THE Monetary Policy Statement presented by acting Reserve Bank of Zimbabwe governor Charity Dhliwayo on Wednesday sent out, by and large, all the right signals in a market desperate for a measure of confidence.
If implemented to the letter and spirit, this policy should inject the much-needed confidence in the financial sector, which can be used to gauge the health of the economy in general.
The financial sector has been riddled by a plethora of problems ranging from alarming levels of insider and non-performing loans to the closure of banks which have left thousands of depositors stranded, leaving confidence at an all-time low.
Dhliwayo's plan to introduce criminal as well as civil liabilities for any shareholder, director or senior manager of banking institutions found to have acted negligently or fraudulently, resulting in loss of money by depositors, is most welcome, if not long overdue.
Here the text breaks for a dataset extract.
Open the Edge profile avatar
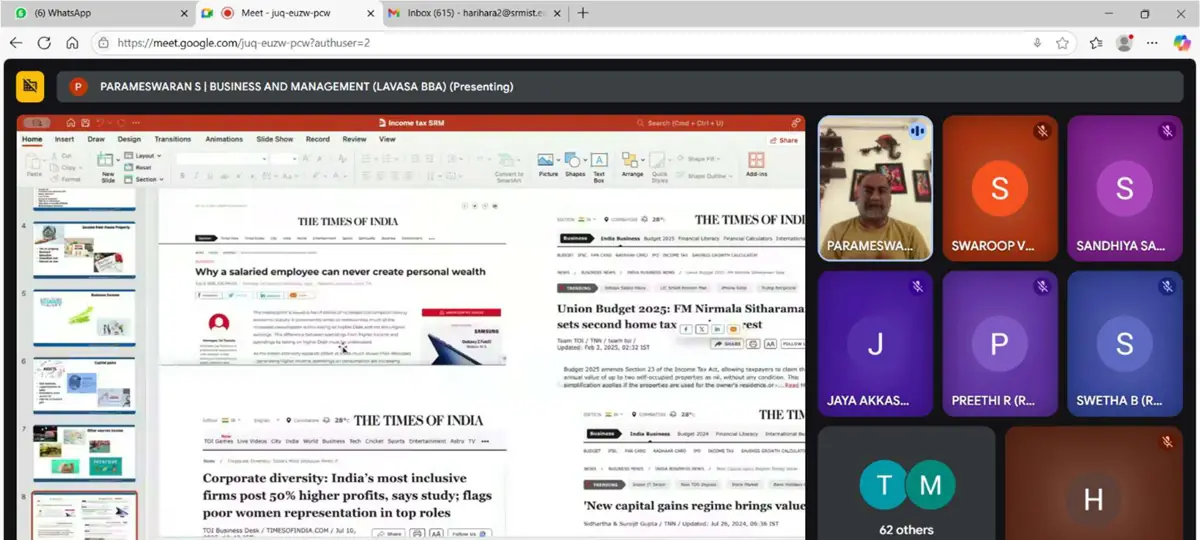The height and width of the screenshot is (540, 1200). tap(1125, 43)
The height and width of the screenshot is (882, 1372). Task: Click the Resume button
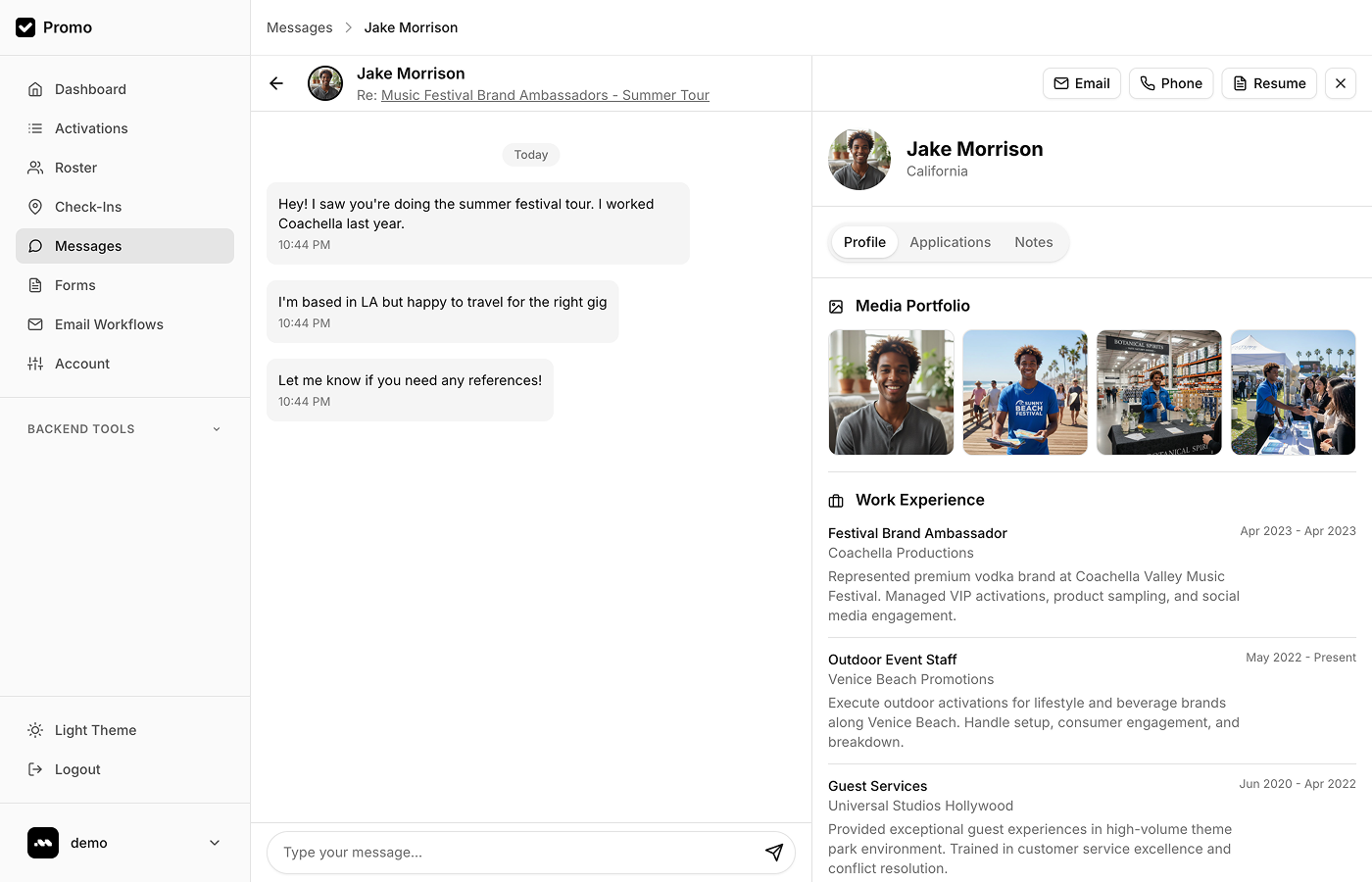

For far too long, depositors have had to bear the brunt of irresponsible and errant bank executives. It is such a travesty of justice that Interfin Bank depositors, which went under curatorship in June 2012, have gone for more than a year without accessing their hard-earned cash.
The indictment of rogue elements in the system will send a strong message that graft will not be tolerated and bring relief to long-suffering depositors.
The proposed establishment of a commercial court will also help expedite commercial and banking-related cases. The slow pace in the adjudication of commercial and banking-related cases has been a bane to the sector. The sooner this is implemented the better.
Dhliwayo should also be credited for putting her foot down on insider loans, a development that has spawned the increase in non-performing loans. She declared that no bank will grant loans to insiders and related interests, while also stopping the rolling over of existing insider loans.
Out of a total of US$175,3 million in insider loans, a whopping US$117,4 million or 66,97% are non-performing loans. Against such a background, the decision to bring to a halt all insider loans was long overdue. It is our hope that penalties against those who violate these measures will prove sufficiently deterrent.
Another encouraging aspect of the policy is the decision to maintain capital thresholds as at December 2012 levels, and the extension of the capital threshold deadline from 2014 to December 2020.
Banks are still reeling from a stifling liquidity crunch and the decision to maintain threshold levels and extend deadlines will ensure they do not suffocate under the demands of unrealistic capital requirements.
However, the aspect of implementation is pivotal if the monetary policy statement is to be fully effective. Numerous government policies are gathering dust on the shelves, abandoned without implementation despite bearing well thought-out proposals.
This partly explains why the country finds itself in the doldrums it is in today. The time for action is now.
All in all, Dhliwayo seems to be the governor the market needs.